Written instruction — Copy the lines in the material below verbatim, starting with the line that contains "Task: Click the 'Nigel' entry title" and going on through the line that contains "coord(47,58)".
___
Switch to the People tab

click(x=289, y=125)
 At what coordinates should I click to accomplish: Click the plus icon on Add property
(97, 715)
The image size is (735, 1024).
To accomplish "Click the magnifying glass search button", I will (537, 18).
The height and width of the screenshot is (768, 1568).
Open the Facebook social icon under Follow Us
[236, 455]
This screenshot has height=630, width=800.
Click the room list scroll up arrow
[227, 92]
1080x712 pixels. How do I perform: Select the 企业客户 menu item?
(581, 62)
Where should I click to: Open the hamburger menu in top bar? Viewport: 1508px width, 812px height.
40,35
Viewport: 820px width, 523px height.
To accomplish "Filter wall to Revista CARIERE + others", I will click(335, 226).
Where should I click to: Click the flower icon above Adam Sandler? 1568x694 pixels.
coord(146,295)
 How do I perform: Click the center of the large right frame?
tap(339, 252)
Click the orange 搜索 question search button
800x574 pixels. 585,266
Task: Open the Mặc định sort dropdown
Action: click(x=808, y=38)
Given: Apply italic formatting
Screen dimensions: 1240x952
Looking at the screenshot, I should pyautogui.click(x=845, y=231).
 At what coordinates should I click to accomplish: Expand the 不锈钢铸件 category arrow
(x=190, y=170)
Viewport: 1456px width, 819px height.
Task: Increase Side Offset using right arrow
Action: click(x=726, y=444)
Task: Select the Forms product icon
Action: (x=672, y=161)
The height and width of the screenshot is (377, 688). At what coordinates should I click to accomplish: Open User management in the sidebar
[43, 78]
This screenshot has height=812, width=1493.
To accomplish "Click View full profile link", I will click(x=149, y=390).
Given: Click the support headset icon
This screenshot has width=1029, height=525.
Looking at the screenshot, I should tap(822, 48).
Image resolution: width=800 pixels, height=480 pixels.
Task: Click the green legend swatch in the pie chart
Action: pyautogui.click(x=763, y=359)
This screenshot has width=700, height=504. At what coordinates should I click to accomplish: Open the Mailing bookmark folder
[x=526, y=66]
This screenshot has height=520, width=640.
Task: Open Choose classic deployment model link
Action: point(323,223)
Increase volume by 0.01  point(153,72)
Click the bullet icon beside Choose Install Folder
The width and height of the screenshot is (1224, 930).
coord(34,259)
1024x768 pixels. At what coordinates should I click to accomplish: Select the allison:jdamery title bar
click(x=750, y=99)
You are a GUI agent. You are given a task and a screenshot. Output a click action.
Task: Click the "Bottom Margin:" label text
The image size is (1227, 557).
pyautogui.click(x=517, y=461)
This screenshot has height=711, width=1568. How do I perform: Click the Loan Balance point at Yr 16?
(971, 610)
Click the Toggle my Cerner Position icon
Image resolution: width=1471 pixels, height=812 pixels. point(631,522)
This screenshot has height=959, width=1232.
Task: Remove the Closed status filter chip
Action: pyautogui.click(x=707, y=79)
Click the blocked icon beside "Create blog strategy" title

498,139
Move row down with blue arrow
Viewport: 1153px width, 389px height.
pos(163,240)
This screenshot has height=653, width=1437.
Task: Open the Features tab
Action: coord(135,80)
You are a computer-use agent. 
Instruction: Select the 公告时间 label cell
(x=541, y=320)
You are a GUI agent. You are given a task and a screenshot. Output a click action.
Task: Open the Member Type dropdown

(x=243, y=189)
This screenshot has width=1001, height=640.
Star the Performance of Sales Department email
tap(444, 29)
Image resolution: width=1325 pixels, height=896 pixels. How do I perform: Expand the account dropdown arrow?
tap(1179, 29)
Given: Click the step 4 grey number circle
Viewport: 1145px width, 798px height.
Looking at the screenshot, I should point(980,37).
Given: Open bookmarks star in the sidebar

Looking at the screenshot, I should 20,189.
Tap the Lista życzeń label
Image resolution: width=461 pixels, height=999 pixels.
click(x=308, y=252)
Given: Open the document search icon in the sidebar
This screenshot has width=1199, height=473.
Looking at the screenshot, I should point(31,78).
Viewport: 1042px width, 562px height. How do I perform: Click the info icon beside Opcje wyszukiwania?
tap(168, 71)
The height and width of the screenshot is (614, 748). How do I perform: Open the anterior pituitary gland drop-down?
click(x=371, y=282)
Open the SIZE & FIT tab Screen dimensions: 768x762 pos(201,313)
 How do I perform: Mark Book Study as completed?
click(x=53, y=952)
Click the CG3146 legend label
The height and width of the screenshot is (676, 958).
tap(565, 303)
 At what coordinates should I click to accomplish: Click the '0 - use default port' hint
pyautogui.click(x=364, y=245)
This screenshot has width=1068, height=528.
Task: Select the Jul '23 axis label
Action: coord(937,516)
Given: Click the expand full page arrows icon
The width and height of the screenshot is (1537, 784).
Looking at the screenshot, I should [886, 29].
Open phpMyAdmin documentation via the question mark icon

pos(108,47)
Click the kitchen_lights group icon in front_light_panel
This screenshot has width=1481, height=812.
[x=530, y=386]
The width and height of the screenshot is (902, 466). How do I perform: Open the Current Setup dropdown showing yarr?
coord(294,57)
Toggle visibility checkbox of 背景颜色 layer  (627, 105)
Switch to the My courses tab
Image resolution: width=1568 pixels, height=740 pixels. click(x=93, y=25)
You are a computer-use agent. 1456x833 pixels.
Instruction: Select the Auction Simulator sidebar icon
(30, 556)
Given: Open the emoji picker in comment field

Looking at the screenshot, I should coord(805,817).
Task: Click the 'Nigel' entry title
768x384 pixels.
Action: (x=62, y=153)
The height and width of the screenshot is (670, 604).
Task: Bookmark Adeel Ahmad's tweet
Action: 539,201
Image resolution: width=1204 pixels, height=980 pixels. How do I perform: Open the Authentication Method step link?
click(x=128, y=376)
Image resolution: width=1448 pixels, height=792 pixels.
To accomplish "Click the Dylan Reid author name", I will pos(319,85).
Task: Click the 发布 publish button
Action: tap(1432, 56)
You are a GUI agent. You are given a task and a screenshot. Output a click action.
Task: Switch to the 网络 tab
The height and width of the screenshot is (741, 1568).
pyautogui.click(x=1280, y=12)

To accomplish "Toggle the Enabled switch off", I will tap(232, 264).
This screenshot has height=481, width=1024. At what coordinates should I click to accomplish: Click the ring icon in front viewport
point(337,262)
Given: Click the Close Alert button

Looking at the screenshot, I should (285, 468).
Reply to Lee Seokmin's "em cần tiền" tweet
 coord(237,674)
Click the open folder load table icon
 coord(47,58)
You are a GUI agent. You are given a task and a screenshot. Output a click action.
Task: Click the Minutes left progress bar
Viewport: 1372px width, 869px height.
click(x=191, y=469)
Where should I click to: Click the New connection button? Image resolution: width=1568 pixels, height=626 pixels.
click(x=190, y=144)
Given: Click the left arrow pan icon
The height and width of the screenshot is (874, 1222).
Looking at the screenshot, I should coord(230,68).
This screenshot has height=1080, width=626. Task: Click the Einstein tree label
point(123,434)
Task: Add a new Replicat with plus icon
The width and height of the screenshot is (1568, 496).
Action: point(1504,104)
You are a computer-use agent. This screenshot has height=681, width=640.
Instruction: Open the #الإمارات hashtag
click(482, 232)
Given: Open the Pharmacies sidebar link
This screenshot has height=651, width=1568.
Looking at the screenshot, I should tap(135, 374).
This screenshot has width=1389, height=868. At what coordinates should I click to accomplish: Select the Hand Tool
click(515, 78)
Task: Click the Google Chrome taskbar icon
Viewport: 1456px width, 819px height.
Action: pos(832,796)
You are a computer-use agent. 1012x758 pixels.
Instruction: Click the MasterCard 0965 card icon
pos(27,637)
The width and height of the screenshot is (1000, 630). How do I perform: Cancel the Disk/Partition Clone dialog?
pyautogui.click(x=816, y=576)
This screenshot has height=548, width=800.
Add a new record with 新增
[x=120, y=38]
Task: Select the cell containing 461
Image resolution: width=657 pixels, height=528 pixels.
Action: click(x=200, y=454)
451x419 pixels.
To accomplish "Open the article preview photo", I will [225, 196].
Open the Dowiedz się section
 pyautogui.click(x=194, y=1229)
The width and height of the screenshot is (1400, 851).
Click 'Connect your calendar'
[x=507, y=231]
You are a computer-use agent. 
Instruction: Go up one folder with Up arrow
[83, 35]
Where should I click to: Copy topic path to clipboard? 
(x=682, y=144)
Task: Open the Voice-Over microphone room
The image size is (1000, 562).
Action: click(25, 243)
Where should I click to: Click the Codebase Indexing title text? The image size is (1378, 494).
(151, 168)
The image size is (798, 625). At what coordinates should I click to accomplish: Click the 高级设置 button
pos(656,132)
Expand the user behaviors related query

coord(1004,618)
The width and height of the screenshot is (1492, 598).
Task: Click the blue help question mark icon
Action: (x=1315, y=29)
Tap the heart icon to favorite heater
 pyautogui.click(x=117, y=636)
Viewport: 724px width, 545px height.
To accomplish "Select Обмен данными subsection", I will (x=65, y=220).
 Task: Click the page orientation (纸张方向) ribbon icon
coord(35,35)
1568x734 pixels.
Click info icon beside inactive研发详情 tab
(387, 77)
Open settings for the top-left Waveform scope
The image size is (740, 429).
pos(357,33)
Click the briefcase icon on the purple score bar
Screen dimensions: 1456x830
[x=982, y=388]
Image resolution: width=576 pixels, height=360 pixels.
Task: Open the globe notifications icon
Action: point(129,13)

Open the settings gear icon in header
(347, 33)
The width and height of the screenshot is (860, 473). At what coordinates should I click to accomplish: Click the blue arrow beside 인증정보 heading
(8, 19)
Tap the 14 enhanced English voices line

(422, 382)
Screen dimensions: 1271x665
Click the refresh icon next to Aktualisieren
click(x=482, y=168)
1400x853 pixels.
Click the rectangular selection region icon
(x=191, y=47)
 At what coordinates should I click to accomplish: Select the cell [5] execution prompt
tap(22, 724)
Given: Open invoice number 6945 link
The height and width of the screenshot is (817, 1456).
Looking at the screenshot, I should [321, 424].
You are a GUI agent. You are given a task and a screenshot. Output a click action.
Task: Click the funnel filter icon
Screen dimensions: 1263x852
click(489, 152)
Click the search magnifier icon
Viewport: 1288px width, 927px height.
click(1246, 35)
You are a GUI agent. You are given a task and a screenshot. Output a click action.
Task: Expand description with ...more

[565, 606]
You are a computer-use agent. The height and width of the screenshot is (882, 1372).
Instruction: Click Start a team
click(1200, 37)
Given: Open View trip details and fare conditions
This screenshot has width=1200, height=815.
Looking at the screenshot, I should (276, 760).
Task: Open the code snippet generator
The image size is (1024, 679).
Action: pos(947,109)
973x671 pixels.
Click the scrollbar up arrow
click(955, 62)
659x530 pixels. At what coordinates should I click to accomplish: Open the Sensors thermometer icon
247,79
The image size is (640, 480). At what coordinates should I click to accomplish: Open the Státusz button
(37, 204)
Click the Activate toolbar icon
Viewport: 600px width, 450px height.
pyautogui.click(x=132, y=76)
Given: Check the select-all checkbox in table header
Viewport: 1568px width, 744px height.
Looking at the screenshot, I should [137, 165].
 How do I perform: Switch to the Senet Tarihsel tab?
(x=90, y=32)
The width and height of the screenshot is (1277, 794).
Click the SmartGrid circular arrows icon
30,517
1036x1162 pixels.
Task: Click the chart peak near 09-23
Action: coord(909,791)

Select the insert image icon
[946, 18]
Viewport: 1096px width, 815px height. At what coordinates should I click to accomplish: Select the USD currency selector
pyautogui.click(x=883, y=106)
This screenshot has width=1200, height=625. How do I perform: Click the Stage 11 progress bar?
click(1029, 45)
___
Exercise solution —
Task: Click the 'Nigel' entry title
768x384 pixels.
Action: (x=62, y=153)
The height and width of the screenshot is (670, 604).
Task: Bookmark Adeel Ahmad's tweet
Action: 539,201
Image resolution: width=1204 pixels, height=980 pixels. How do I perform: Open the Authentication Method step link?
click(x=128, y=376)
Image resolution: width=1448 pixels, height=792 pixels.
To accomplish "Click the Dylan Reid author name", I will pos(319,85).
Task: Click the 发布 publish button
Action: tap(1432, 56)
You are a GUI agent. You are given a task and a screenshot. Output a click action.
Task: Switch to the 网络 tab
The height and width of the screenshot is (741, 1568).
pyautogui.click(x=1280, y=12)

To accomplish "Toggle the Enabled switch off", I will tap(232, 264).
This screenshot has height=481, width=1024. At what coordinates should I click to accomplish: Click the ring icon in front viewport
point(337,262)
Given: Click the Close Alert button

Looking at the screenshot, I should (285, 468).
Reply to Lee Seokmin's "em cần tiền" tweet
 coord(237,674)
Click the open folder load table icon
 coord(47,58)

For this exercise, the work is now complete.